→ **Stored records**
=== Section Start ===

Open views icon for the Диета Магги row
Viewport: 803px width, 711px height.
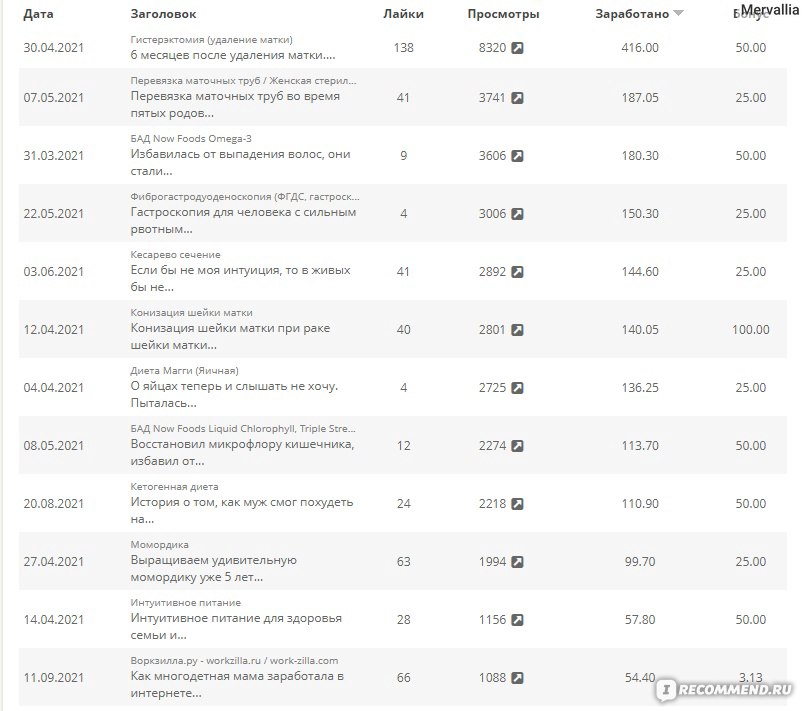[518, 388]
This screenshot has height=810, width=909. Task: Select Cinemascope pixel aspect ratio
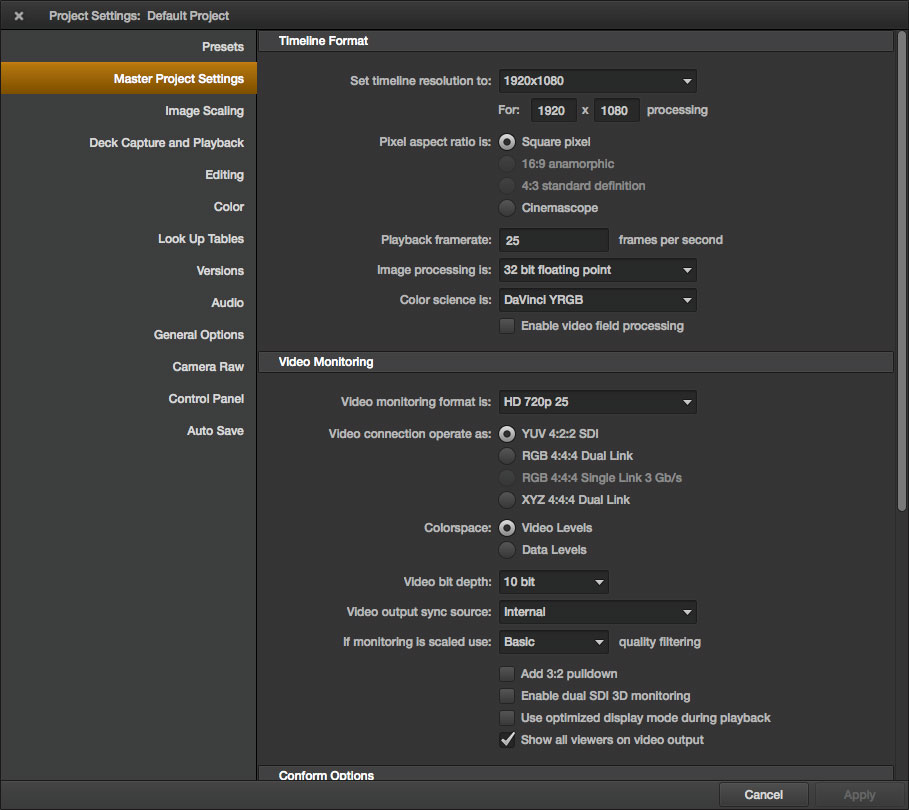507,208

=== Section End ===

→ **Task item**
Leaving out the pictures, restate word for word the lines above from the one containing "Viewport: 803px width, 711px height." through the end of the records, both ends included.

→ **Solved exercise**
Viewport: 803px width, 711px height.
[518, 388]
This screenshot has height=810, width=909. Task: Select Cinemascope pixel aspect ratio
507,208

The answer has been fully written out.